Beads Out Level 78 Guide
At Level 78, success comes from managing a precision finish with almost no recovery room. This early ladder board favors avoiding early over-mixing; lock stability first.
At Level 78, success comes from managing a precision finish with almost no recovery room. This early ladder board favors avoiding early over-mixing; lock stability first.

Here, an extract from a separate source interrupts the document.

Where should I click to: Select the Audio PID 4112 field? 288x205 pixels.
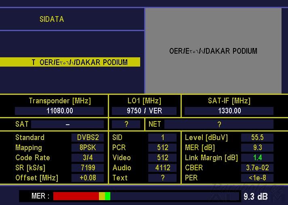tap(162, 167)
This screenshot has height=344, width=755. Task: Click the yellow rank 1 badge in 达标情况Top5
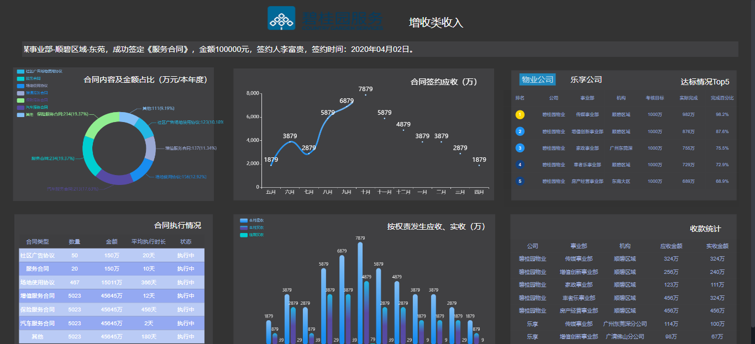pos(520,115)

For this stage, the most reliable pattern is a three-phase flow: stabilize the opening, control the midgame transfer order, and finish with a strict cleanup sequence.
Opening Plan
Start from the side with fewer exits to prevent early dead ends. Hold this plan through move 7. It removes most of the random branch noise.
Timing Cue
Keep one safe parking lane for error correction. Re-check lane ownership around move 14. This is the section where runs usually diverge.
Phase 1
Start from the side with fewer exits to prevent early dead ends. Hold this plan through move 7. It removes most of the random branch noise. This is your opening anchor for Level 78. If this phase is stable, the remaining route is much easier to control.
Phase 2
Keep one safe parking lane for error correction. Re-check lane ownership around move 14. This is the section where runs usually diverge. Treat this as the rhythm checkpoint. Keep transfers steady here to avoid midgame lockups.
Phase 3
When unsure, preserve structure and postpone polish. Keep this active in the last 8 moves. Keep this order even when alternatives look tempting. This is your finishing control layer. Apply it after the main stacks are stable to clean residual beads with less risk.

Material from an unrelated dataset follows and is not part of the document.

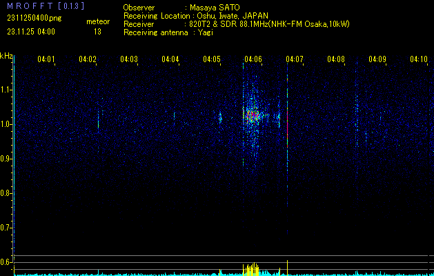Select the 04:07 time marker

pyautogui.click(x=295, y=59)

- • Start from the side with fewer exits to prevent early dead ends. Hold this plan through move 7. It removes most of the random branch noise.
- • Keep one safe parking lane for error correction. Re-check lane ownership around move 14. This is the section where runs usually diverge.
- • When unsure, preserve structure and postpone polish. Keep this active in the last 8 moves. Keep this order even when alternatives look tempting.
- • Common trap: unlocking deeper layers without destination planning. The cost is hidden at first and paid in endgame. If this happens, pause and reset to the previous stable board shape instead of improvising extra moves.
- • Secondary trap: collapsing side lanes before center throughput is resolved. It feels fast but forces low-capacity destinations. If this happens, pause and reset to the previous stable board shape instead of improvising extra moves.
Keep the same first six moves across three consecutive retries. For Level 78, keep the opener unchanged for two full attempts before altering only one transition action.
- • Step 1: replay your opening and verify first-route stability.
- • Step 2: compare midgame transfer order with the walkthrough.
- • Step 3: keep one final correction move for endgame cleanup.